96.大沢山、笹子峠
      1987(昭和62)年1月18日   

本欄勧進元のロッジ山旅の定例山行で、つい先日(2016.5.6)、大沢山に登った報告を掲示板で読むと、立派な道標ができ、山頂にはベンチまでしつらえてある由。ただただ、隔世の感ありとしかいいようがない。

最初、この山に登ったのは1985年1月のことで、まだ、私にとってはモノクロ写真の時代だった。笹子駅‐追分‐稲村神社‐大沢山‐女坂峠‐清八山‐清八峠‐追分‐笹子駅と歩いたのだが、ガイドなどまったくなく、まぁ、尾根通しだから踏跡ぐらいあるだろう程度の目算だった。事実、稲村神社のわきから尾根に取り付く辺りは、わずかな間にしろガサガサと林の中を闇雲に登るような按配だった。

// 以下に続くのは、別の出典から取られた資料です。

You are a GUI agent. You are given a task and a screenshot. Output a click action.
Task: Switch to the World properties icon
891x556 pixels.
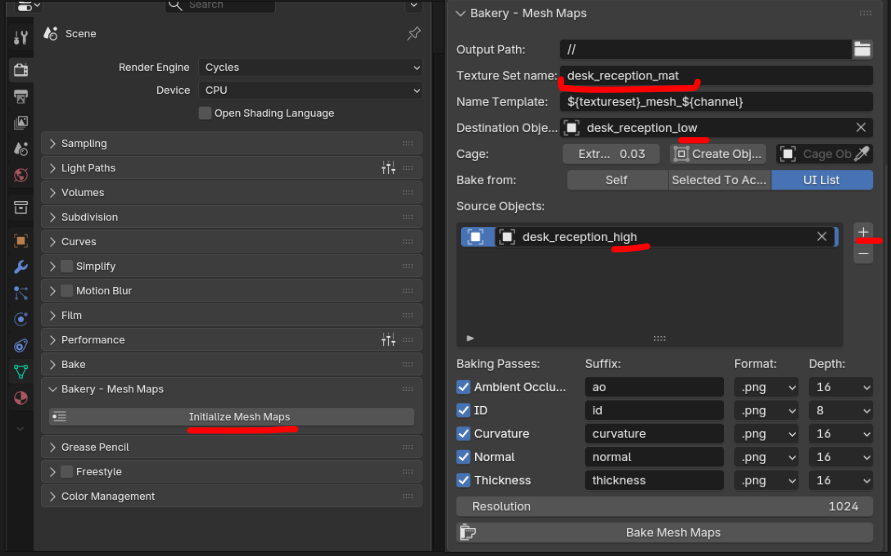coord(20,175)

また、2年後のこの1987年冬に登ったときも同じようもので、やはり道標などは一つも見当たらなかったと覚えている。初回と同様、笹子駅下車で登りは稲村神社からと変わらないにしろ、大沢山からは先を変えて反対方向に尾根を伝い、摺針峠をへて沖ノ山に登ってから笹子峠におりている。そして人界にくだったあとは新田、追分と長い道を歩いて笹子駅に戻った。

ところで、初回1985年の時は大沢山を越した茂みで人声がする、こんなところに人がいるなんてと覗いてみると、なんと油谷次康さんとそのお友達ではないか。お互い、この人ならば、こうした人跡稀な山にいても不思議はないと大いに邂逅を喜び、しばらくの歓談を楽しむことになった。

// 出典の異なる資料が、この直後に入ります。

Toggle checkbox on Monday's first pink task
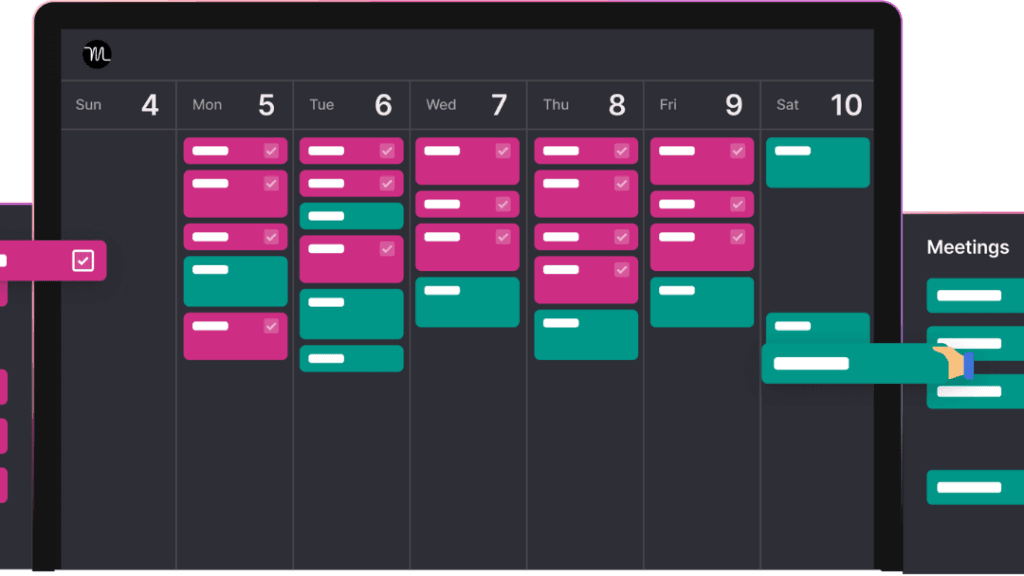The image size is (1024, 576). (271, 151)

また、2度目のこのときには帰りの笹子駅で旧知の楠目高明さん、さらに電車では望月達夫さんご一行に出会った。あの頃は、休日のそれ相応の時間の中央線に乗ると、必ずといってよいくらいに親しい友の顔を見つけては「おっ、ここにも同好の士がいるね」と大にこにこ、それがまた楽しいものであった。先年亡くなった高沢英雄さんに「横山さんでしょう」と声をかけられたのも、今は甲斐大和、その頃はまだ初鹿野駅のフォームだった。



上 稲村神社からの尾根を登って約1時間、大沢山1450㍍が近づいてきた。

中 大沢山の山頂付近。逆光のなかに富士山が眩しく見えたのも記憶のうちだ。

下 わずかな雪を踏んでの沖ノ山への尾根伝い。 この時は山田哲郎さんとご一緒だった。